【ITニュース解説】Irish-Name-Repo 1 - picoCTF '19 (web)
2025年09月08日に「Dev.to」が公開したITニュース「Irish-Name-Repo 1 - picoCTF '19 (web)」について初心者にもわかりやすいように丁寧に解説しています。
ITニュース概要
picoCTFのウェブチャレンジでは、SQLインジェクションでログインをバイパスし管理者ページへアクセスする。パスワード欄に`' OR 1=1 --`を挿入し、常に真となる条件で認証を突破する手法を解説。Burp Suiteでリクエストを改変し、デバッグ機能でクエリを確認できる。
ITニュース解説
このニュース記事は、ウェブアプリケーションのセキュリティチャレンジである「picoCTF '19」の中から、「Irish-Name-Repo 1」という課題を題材に、ログイン機能を迂回して管理者ページへアクセスする方法を解説している。システムエンジニアを目指す初心者にとって、ウェブアプリケーションがどのように動作し、どのような脆弱性があるのかを理解する良い機会となるだろう。
まず、このチャレンジの目的は、通常の認証プロセスを経ずに管理者ページへ到達することだ。ログインを迂回するということは、ウェブアプリケーションがユーザー名とパスワードをデータベースと照合する仕組みを「騙す」ことを意味する。チャレンジを始める前に、ウェブサイトのあちこちをクリックしてヒントを探すのが良い実践方法だと記事は述べている。そこで「SQL」という言葉が見つかる。この「SQL」というヒントは、データベースに対する不正な操作、いわゆる「SQLインジェクション」という脆弱性が存在する可能性を示唆している。
SQLインジェクションとは、ウェブサイトの入力フォームを通じて、開発者が意図しないSQLコマンドをデータベースに送り込み、不正な操作を行わせる攻撃手法のことだ。ウェブアプリケーションの多くは、ユーザーが入力した情報(例えばログイン時のユーザー名やパスワード)を元にSQLクエリ(データベースへの命令文)を組み立て、データベースに問い合わせを行う。このとき、ユーザーの入力が適切に処理されないと、悪意のあるSQLコードが混入し、データベースがそのコードを実行してしまう。
このチャレンジでは、「Burp Suite(バープスイート)」というツールを使用する。Burp Suiteは、ウェブブラウザとウェブサイトの間で行き交う通信(HTTPトラフィック)を傍受(プロキシ)し、その内容を記録・表示・改変できる非常に強力なツールだ。これにより、ブラウザからウェブサイトに送られるリクエスト(要求)や、ウェブサイトからブラウザに返されるレスポンス(応答)を詳細に分析し、必要に応じて書き換えることができる。

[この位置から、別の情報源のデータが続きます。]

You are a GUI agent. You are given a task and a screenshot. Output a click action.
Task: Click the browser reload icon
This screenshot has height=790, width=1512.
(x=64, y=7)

今回のケースでは、ログインリクエストを送信する際に、その内容をBurp Suiteで確認し、悪意のあるコードを挿入するために利用する。
具体的な解決手順を見ていこう。まずは管理者ログインページに戻り、ユーザー名に「admin」、パスワードには何も入力せずにログインを試みる。このリクエストをBurp Suiteで捕捉し、「HTTP history」タブから該当する「POST」リクエストを探し出す。POSTリクエストとは、ブラウザからウェブサイトへデータを送信する際によく使われるHTTPメソッドの一つだ。見つけたら、そのリクエストをBurp Suiteの「Repeater(リピーター)」という機能に送る。Repeaterは、同じリクエストを何度も送信したり、内容を少しずつ変えて試したりするのに便利な機能だ。

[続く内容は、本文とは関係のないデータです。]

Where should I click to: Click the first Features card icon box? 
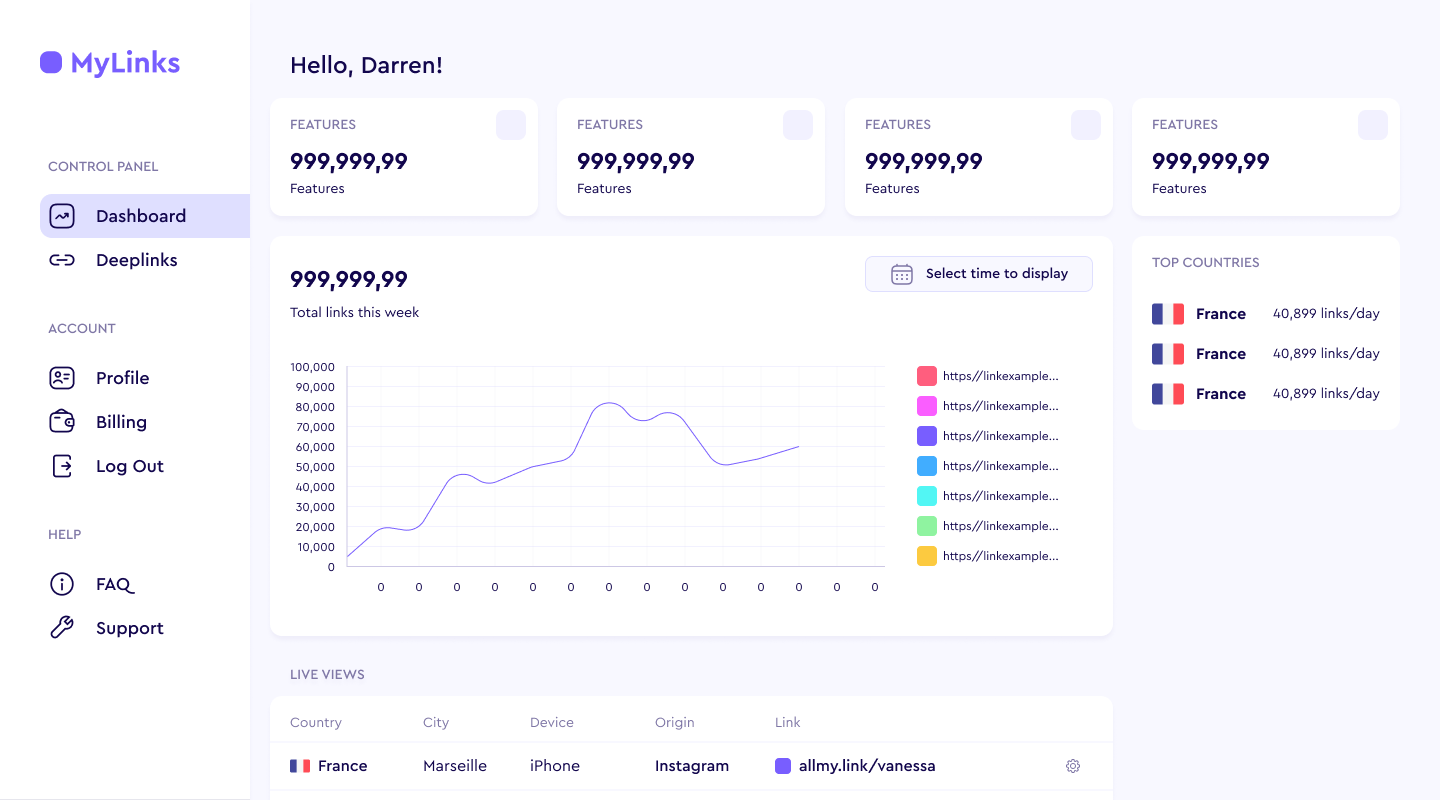[511, 125]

いよいよ、SQLインジェクションの肝となるペイロードを挿入する。ペイロードとは、攻撃のために送り込むデータやコードのことだ。今回は、パスワードの入力欄に「' OR 1=1 --」という文字列を挿入する。この文字列がどのようにログインをバイパスさせるのか、その仕組みを詳しく見ていこう。
通常のログイン処理において、データベースに送られるSQLクエリは、概ね次のような形を想像できるだろう。「SELECT * FROM users WHERE username='<ユーザー名>' AND password='<パスワード>'」。これは、「usersテーブルから、指定されたユーザー名とパスワードに一致するユーザーの情報をすべて取得せよ」という命令文だ。

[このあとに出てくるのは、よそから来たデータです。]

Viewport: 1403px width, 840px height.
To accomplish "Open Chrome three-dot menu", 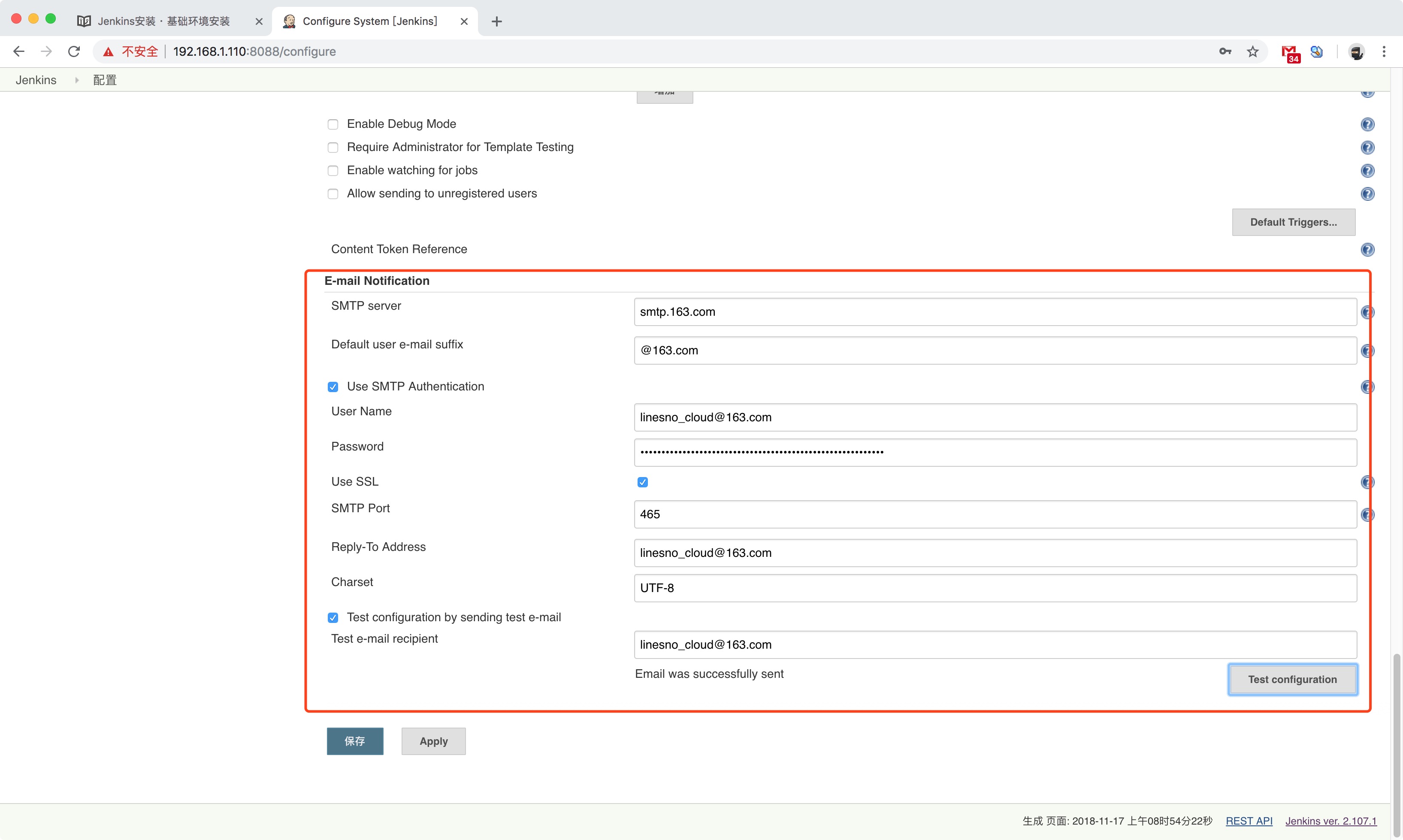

ここに、ペイロード「' OR 1=1 --」がパスワードとして挿入されると、SQLクエリは以下のように変化すると考えられる。
SELECT * FROM users WHERE username='admin' AND password='' OR 1=1 --'
この変更されたクエリを各部分に分解して見ていこう。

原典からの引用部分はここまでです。